Sa cavale le rapproche d'un ami d'enfance, depuis longtemps perdu de vue, apparatchik minier corrompu, qui doit, lui aussi, disparaître avant la découverte de ses multiples trafics. Leur amitié, arrosée dignement, est plus forte que leurs divergences politiques : l'un penche pour la révolution de Maidan, l'autre ne jure que par les Russes. Les voilà partis ensembles dans un road-trip (à traduire en russe, plus qu'en ukrainien) au volant d'une robuste Volga noire qui va résister aux vicissitudes de leur fuite éperdue. La recherche de leur dulcinées respectives n'est qu'un prétexte à parcourir cette improbable province dont le roman de Cédric Gras met en valeur la beauté industrielle déchue.

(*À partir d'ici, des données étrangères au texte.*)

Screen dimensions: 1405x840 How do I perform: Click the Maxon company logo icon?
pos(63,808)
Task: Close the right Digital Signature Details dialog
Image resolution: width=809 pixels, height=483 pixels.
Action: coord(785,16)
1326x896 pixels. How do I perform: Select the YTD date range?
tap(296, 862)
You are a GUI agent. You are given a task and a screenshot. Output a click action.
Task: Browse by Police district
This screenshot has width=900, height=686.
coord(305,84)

Trois mots pour éclairer le sujet :
* Irrédentisme: le mot, inventé par les Italiens, désigne le sentiment d'appartenir à un autre pays que le sien, par sa langue, sa culture et ses traditions. Lors de la révolution de Maidan, à Kiev, le Donbass, encore fier d'une ancienne tradition minière, avec son charbon d'excellence (l'anthracite aux reflets de diamants), regarde plutôt du côté de la Russie (version URSS) plutôt que du côté d'une Ukraine sensible aux sirènes de l'Europe. La guerre qui s'ensuit, d'avril 2014 à début 2015, fait plus de 5000 morts et de 12 000 blessés. Les accords de Minsk (12 février 2015) imposent un cessez-le-feu difficilement respecté. Entre temps la Crimée a été annexée par la Russie. La Transnitrie connait la même situation, sur l'autre flan de l'Ukraine. Comme des précipités d'URSS dissoute, renaissent ces entités innomées dans une curieuse chimie politique.

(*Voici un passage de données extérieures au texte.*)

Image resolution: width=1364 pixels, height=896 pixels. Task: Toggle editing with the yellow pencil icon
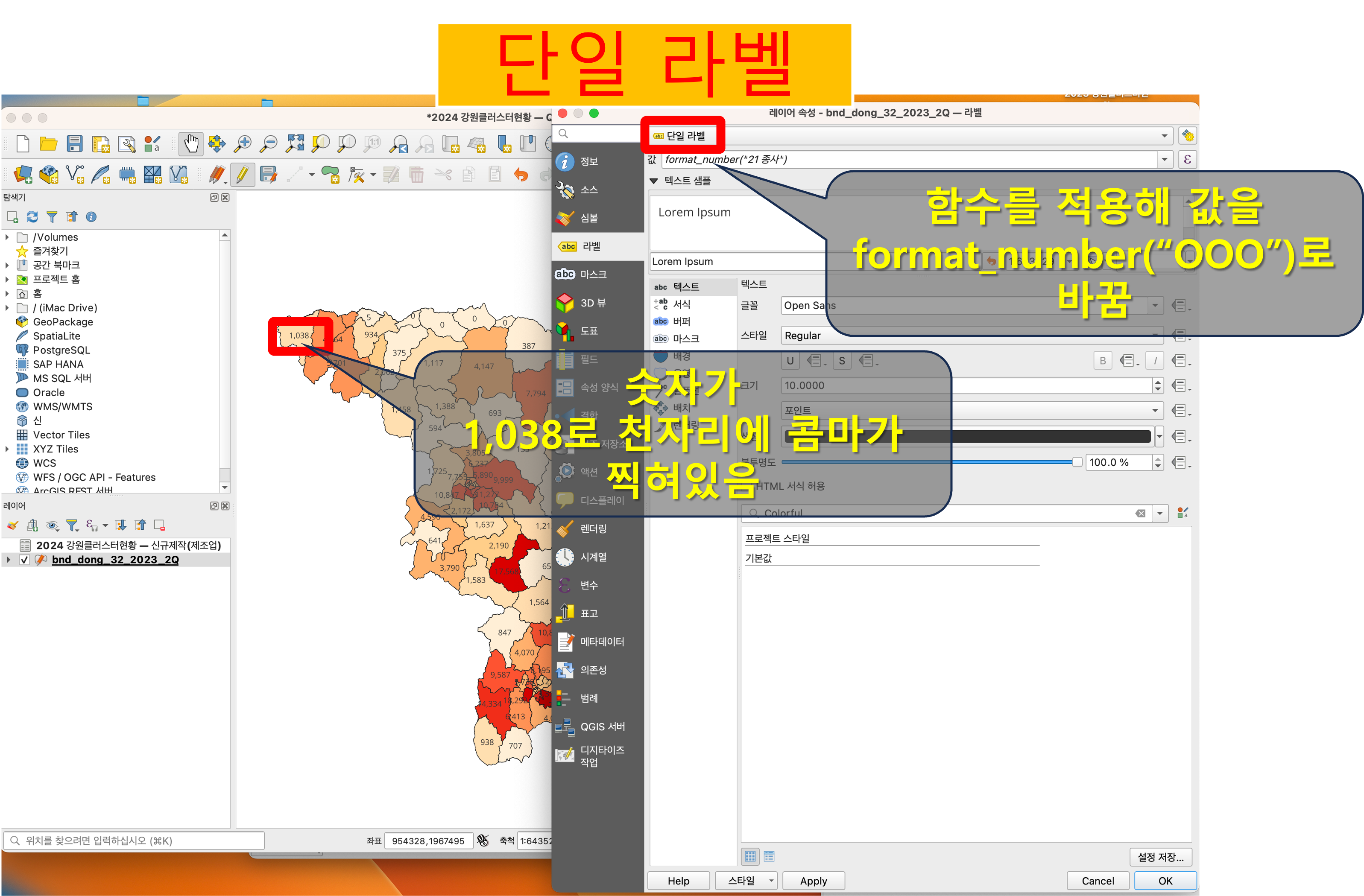click(242, 175)
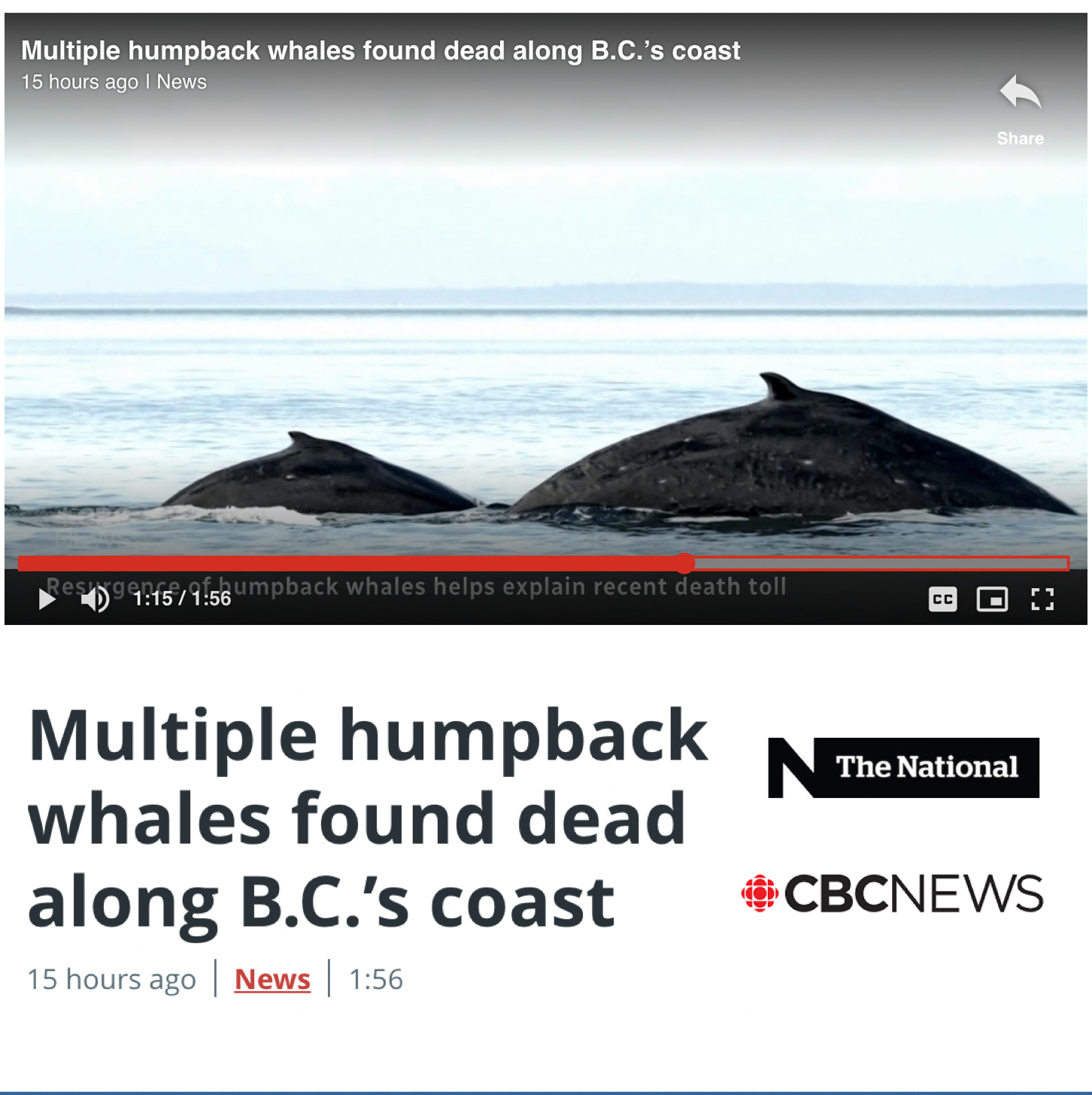Open the News category link
Viewport: 1092px width, 1095px height.
[x=272, y=979]
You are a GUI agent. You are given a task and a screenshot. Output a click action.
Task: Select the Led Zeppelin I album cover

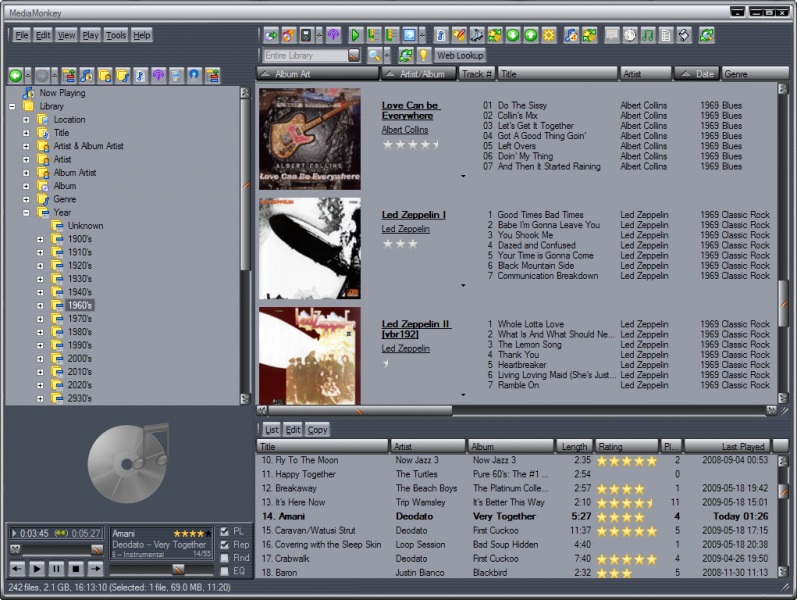pos(309,248)
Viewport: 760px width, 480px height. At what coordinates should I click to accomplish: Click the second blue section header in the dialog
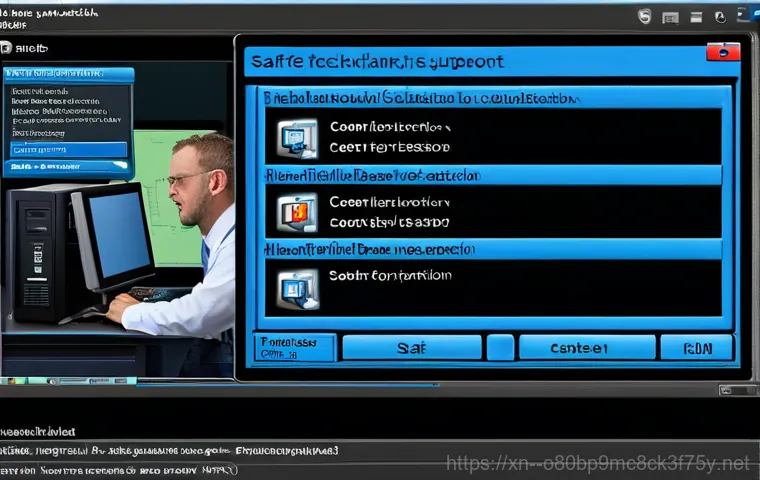490,175
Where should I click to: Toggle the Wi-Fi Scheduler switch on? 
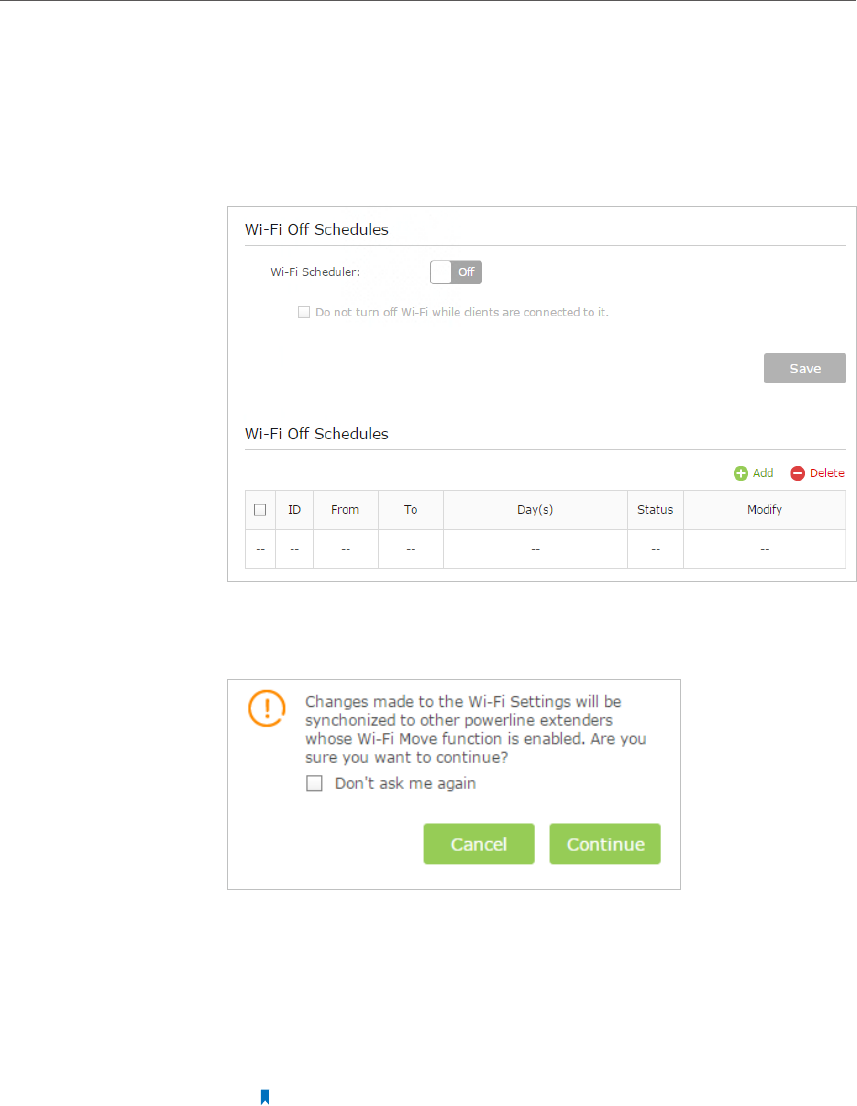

* Ostalgie : le mot désigne cette nostalgie du mode de vie soviétique des anciens pays de l'Est. C'est l'état d'esprit du Donbass. Point de salut du côté de l'Europe trop riche : les ukrainiens seront toujours les derniers, hormis leurs filles blondes aux yeux bleus qui rêvent de riches mariage à l'ouest.
Faute d'idéologie, le communisme est bien mort, même si les étoiles rouges accrochées aux monuments continuent à briller, les statues de Lénine a montrer du doigt un avenir radieux dont il ne subsiste que le souvenir enjolivé d'une frugalité paisible et fraternelle. En contraste, les ukrainiens sont diabolisés dans un étrange télescopage temporel qui les identifie aux envahisseurs hitlériens qu'il faut combattre avec les armes (et les idées) rouillées de la seconde guerre mondiale. le tout dans un halo de vapeurs d'alcools très fort...
* Réfugiés : Alors que les pays nantis discutent à l'infini de contenu de ce substantif (réfugiés politiques, réfugiés économiques), ce récit montre crûment que parmi les blessés et les cadavres, dans l'horreur d'une guerre aveugle qui ne distingue pas les civils des combattants, le salut est dans la fuite. Dans un pays en guerre la survie consiste à le quitter. Vérité élémentaire à rappeler en ces temps de migrations...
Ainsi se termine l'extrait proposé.